Input-based Three-valued Abstraction Refinement

TL;DR

This paper introduces a novel input-based three-valued abstraction refinement framework that simplifies state space formalism and enables practical machine-code verification of mu-calculus properties, surpassing traditional CEGAR methods.

Contribution

The paper presents a new algorithmic framework for TVAR using input-based splitting, making the approach more practical and effective for machine-code verification.

Findings

Successfully verified properties of machine-code systems for AVR architecture.

Demonstrated ability to verify mu-calculus properties not accessible by naive model checking.
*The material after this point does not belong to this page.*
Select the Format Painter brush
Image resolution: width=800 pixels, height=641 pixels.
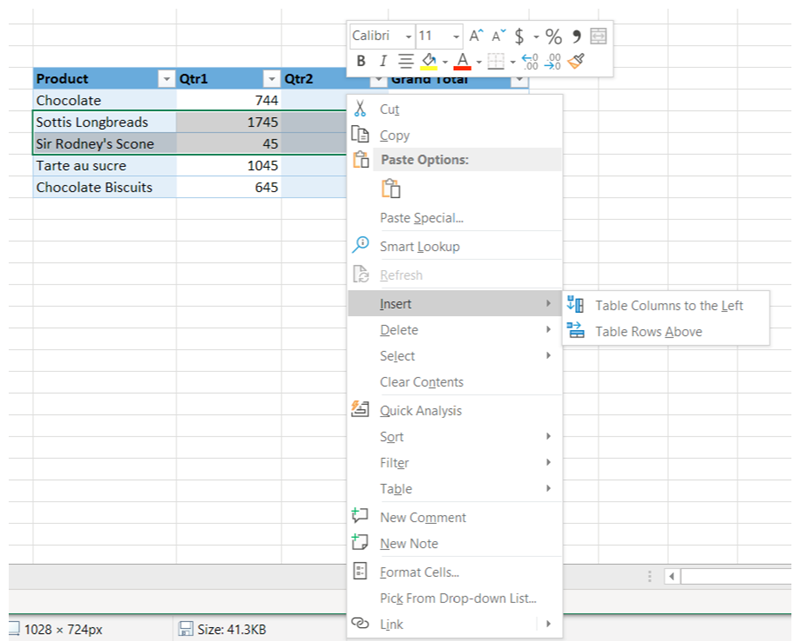pyautogui.click(x=576, y=62)
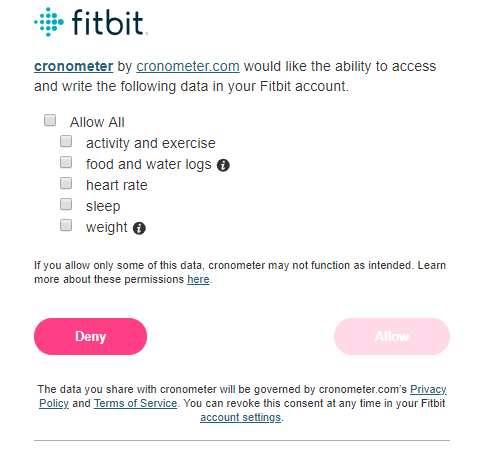Follow the 'here' permissions link

click(198, 279)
First practical application of TVAR in machine-code verification.

Abstract

Unlike Counterexample-Guided Abstraction Refinement (CEGAR), Three-Valued Abstraction Refinement (TVAR) is able to verify all properties of the mu-calculus. We present a novel algorithmic framework for TVAR that employs a simulator-like approach to build and refine the abstract state space with input-based splitting. This leads to a state space formalism that is much simpler than in previous TVAR frameworks, which use modal transitions. We implemented the framework in our open-source tool machine-check and verified properties of machine-code systems for the AVR architecture, showing the ability to verify systems and mu-calculus properties not verifiable by naive model checking or CEGAR, respectively. This is the first practical use of TVAR for machine-code verification.